Election Numbers Once More


Published February 15, 2001

The Catholic Difference

John Green of the University of Akron may know as much about which Americans vote for which candidates and why as anyone in the country. In a recent seminar at the Ethics and Public Policy Center in Washington, Dr. Green analyzed the complexities of religion’s impact on the 2000 presidential election. Here are some of Green’s conclusions:

  • Religious affiliation and levels of religious practice mattered more in how Americans voted for president last year than they did in 1996 and 1992.
  • While we live in a “multi-variant world” in which race, class, gender, and ideology all play their roles in voters’ choices, the evidence is overwhelming that more religiously active Americans (those who attend a religious service once a week or more) broke heavily for George Bush in 2000, while less religiously active Americans broke heavily for Al Gore.
  • The one striking exception was among African-Americans, where there was no discernible difference between the more and less religiously active in an overwhelming vote for Gore.
  • Non-Hispanic Catholics were twenty percent of both the Bush and Gore coalitions, and were thus the crucial swing vote in this election, as they have been since the old Catholic-Democratic alliance shattered in 1972.
  • White evangelical Protestants who attend church once a week or more were fully one-third of the Bush coalition, while black Protestants were almost one-fifth of the Gore coalition.
  • There is a newly-identifiable group of American voters, perhaps fifteen percent of the electorate, whom Green identifies as “seculars;” they made up almost one-fifth of the Gore coalition.
  • Votes for Ralph Nader and Pat Buchanan were concentrated among the less religiously observant and the “seculars.”
  • Character concerns about President Clinton carried more weight among less religiously active evangelical Protestants than among more religiously active evangelicals (who, presumably, had other reasons for tilting heavily toward Bush).
  • Bush scored considerably higher among more religiously active white evangelical Protestants than Senator Dole had in 1996. Bush also scored higher than Dole among white mainline Protestants (Anglicans, Lutherans, Methodists, one group of Presbyterians, members of the United Church of Christ).
  • Religiously active non-Hispanic Catholics went for Bush, 57% to 43%. This continued a trend toward the Republican Party among Catholics who attend Mass once a week or more that has been underway throughout the past decade.
  • Less religiously active non-Hispanic Catholics went for Gore, 59-41, continuing a decade-long trend toward the Democrats among this group.
  • Hispanic Catholics went overwhelmingly for Gore, 76-24.
  • Hispanic Protestants were more likely to vote for Bush (33%) than were Hispanic Catholics.
  • Mormons were the most monolithic bloc of religiously affiliated voters: 88% for Bush to 12% for Gore.
  • The now-famous red-and-blue map of America (with Gore voters clustered in the northeast, the industrial Midwest, and the cities of the West Coast, and Bush voters dominating everywhere else) cannot be parsed according to the abortion issue alone. Rather, the red/blue divide seems to be between those with a more traditional approach to a cluster of issues (sexual mores, the family, the state of the culture, the role of government) and those with a more liberal approach.

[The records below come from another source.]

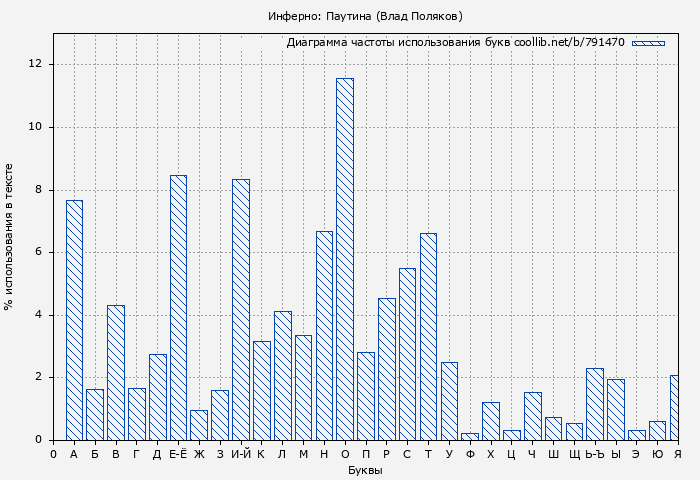Click the hatched blue legend swatch
The height and width of the screenshot is (480, 700).
pyautogui.click(x=648, y=43)
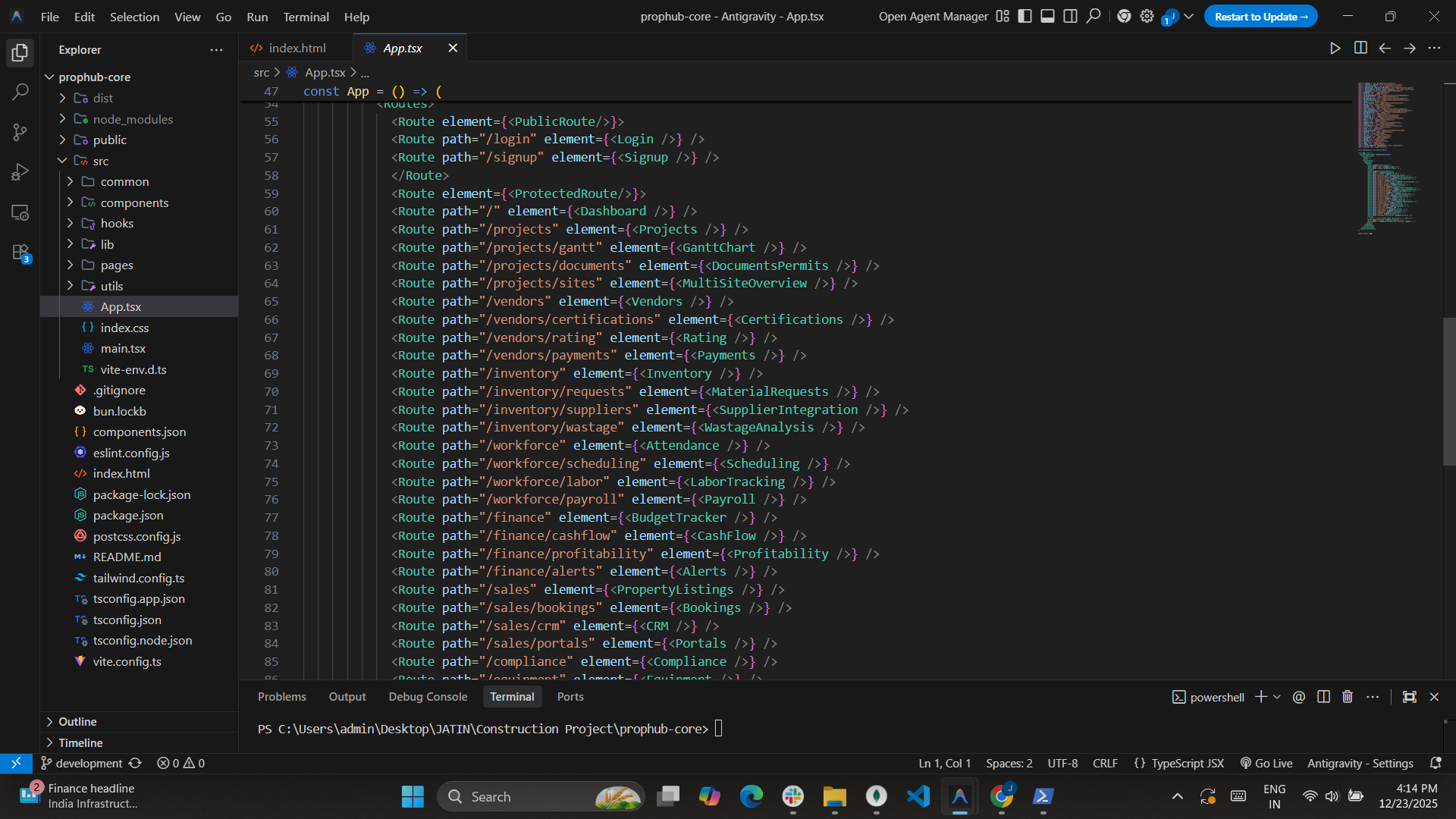Open the Search view in activity bar
Viewport: 1456px width, 819px height.
click(x=20, y=93)
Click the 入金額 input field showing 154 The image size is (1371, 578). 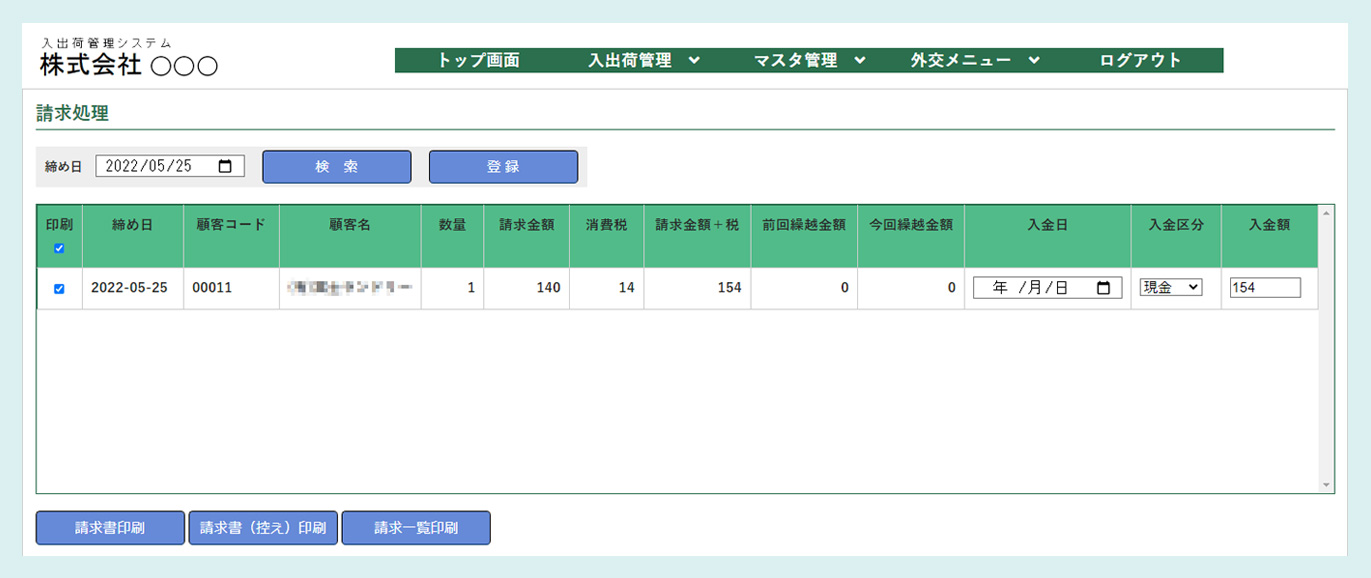pyautogui.click(x=1265, y=288)
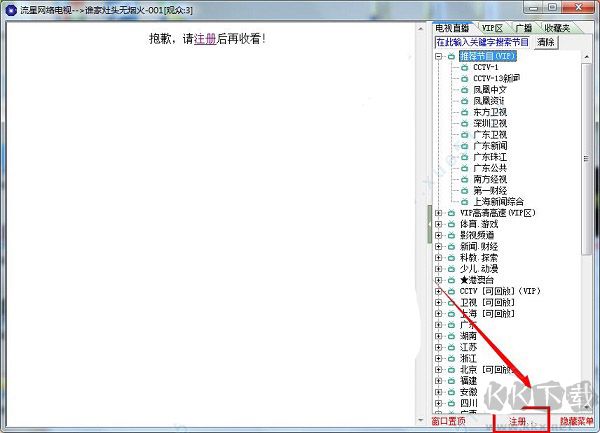The image size is (600, 433).
Task: Expand the 新闻.财经 category
Action: pos(438,246)
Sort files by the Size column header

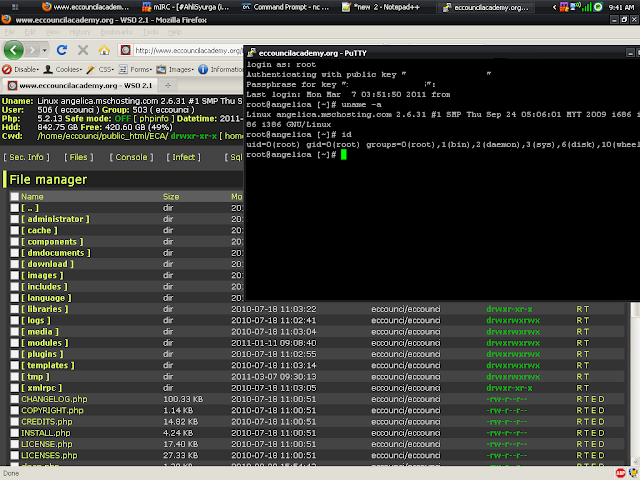pyautogui.click(x=171, y=197)
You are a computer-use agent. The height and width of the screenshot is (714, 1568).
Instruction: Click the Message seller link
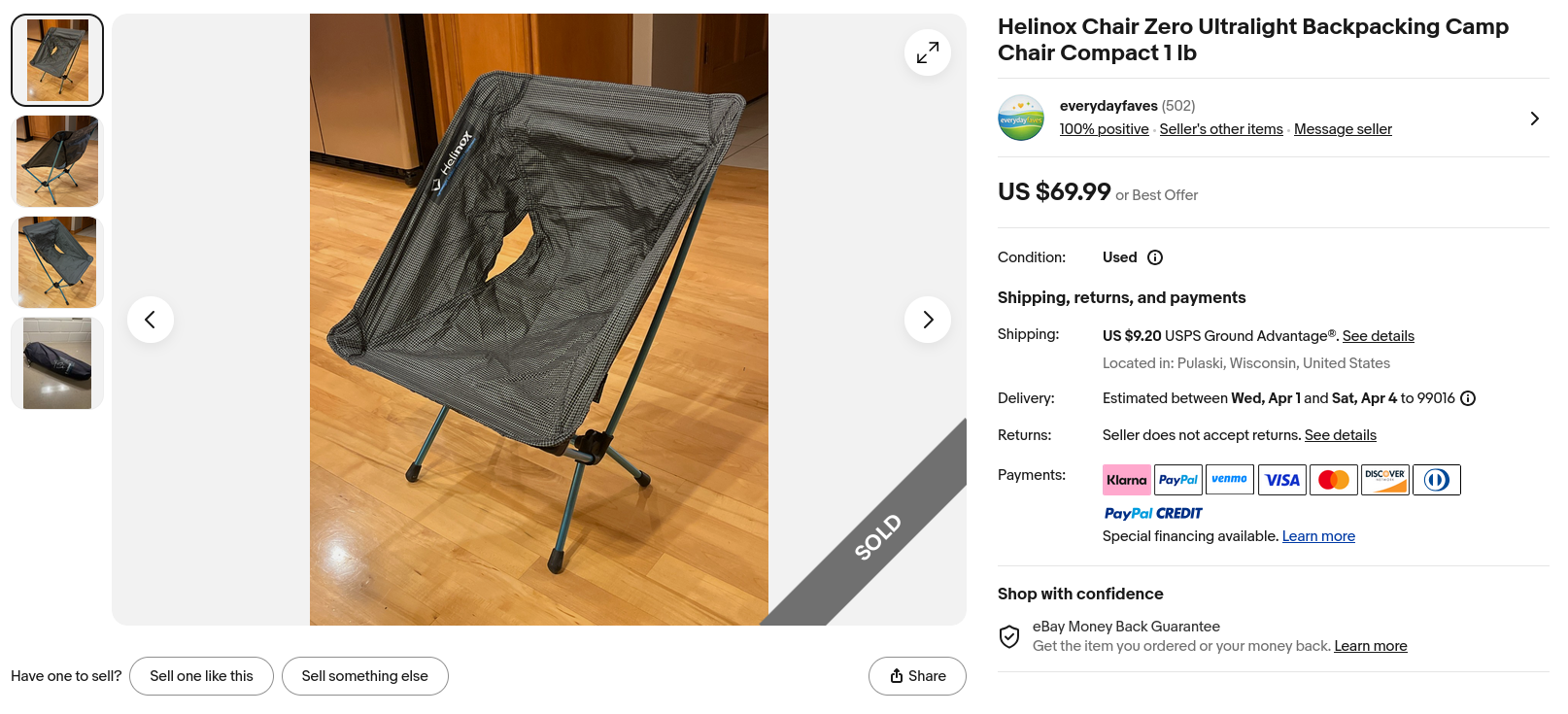(1343, 129)
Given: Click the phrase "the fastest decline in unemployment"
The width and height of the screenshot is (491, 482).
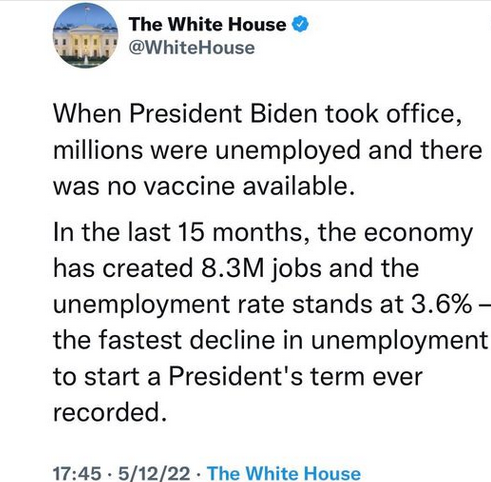Looking at the screenshot, I should click(270, 340).
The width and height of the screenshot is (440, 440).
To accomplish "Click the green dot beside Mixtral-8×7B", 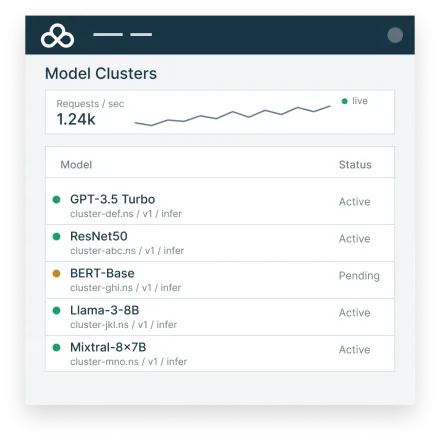I will coord(57,347).
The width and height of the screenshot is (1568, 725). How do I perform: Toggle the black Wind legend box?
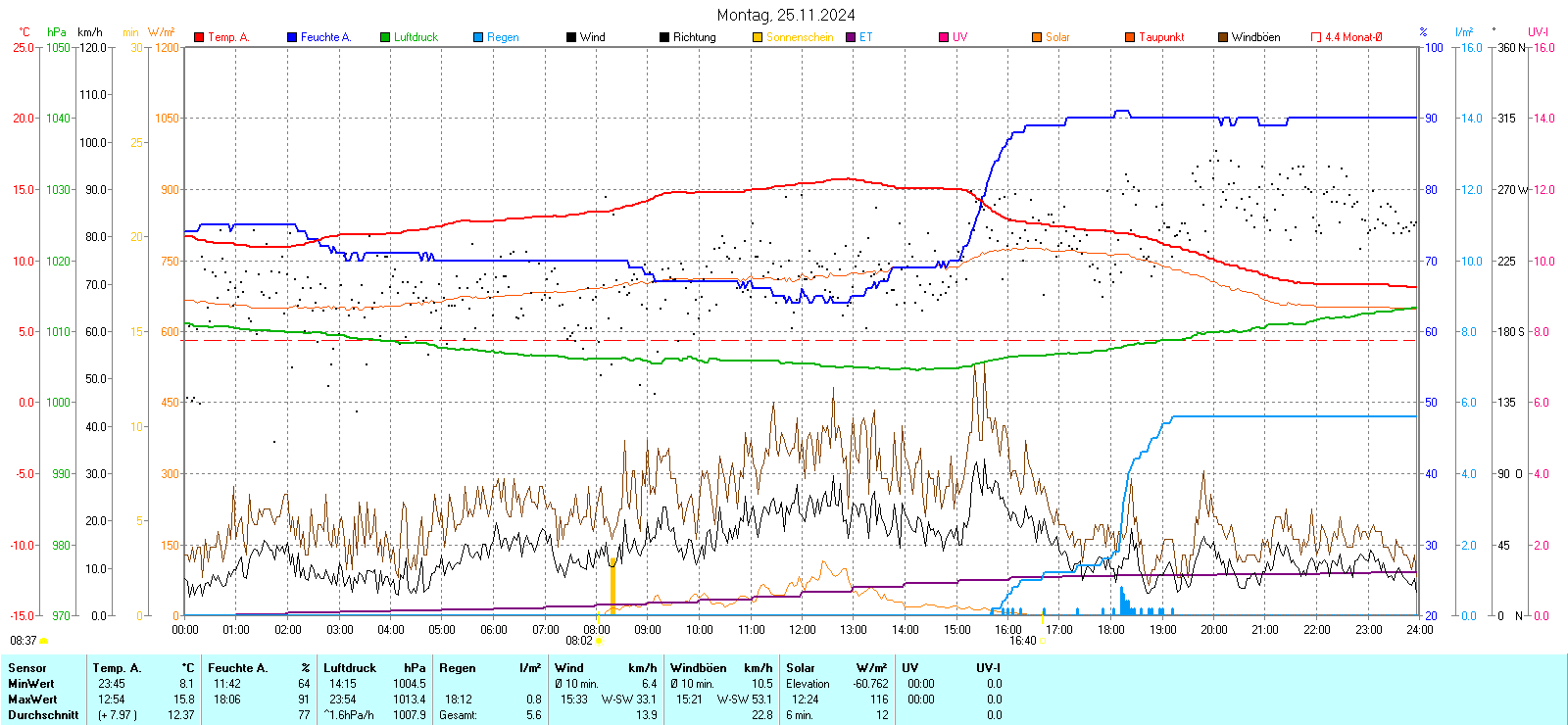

Toward the end of the seminar, I asked John Green whether it could be said that frequency of religious practice was the single best predictor of voting behavior in the 2000 presidential election, African-Americans excepted. Green, a judicious political scientist, said that it would be inappropriate to talk about a “single” most effective predictor in something as complex as a presidential election. But, he immediately added, frequency of religious practice was one of the most important factors determining voter behavior—and one growing more important all the time.

The lack of attention paid to this faith-and-practice factor by a media focused on gender gaps and racial divides distorts our understanding of the dynamics of American politics. Whether early 21st century America will be closely divided or deeply divided will have a lot to do with how the religiously assertive, the less religiously active, and the seculars interact.

George Weigel is Distinguished Senior Fellow of the Ethics and Public Policy Center in Washington, D.C. and holds EPPC’s William E. Simon Chair in Catholic Studies.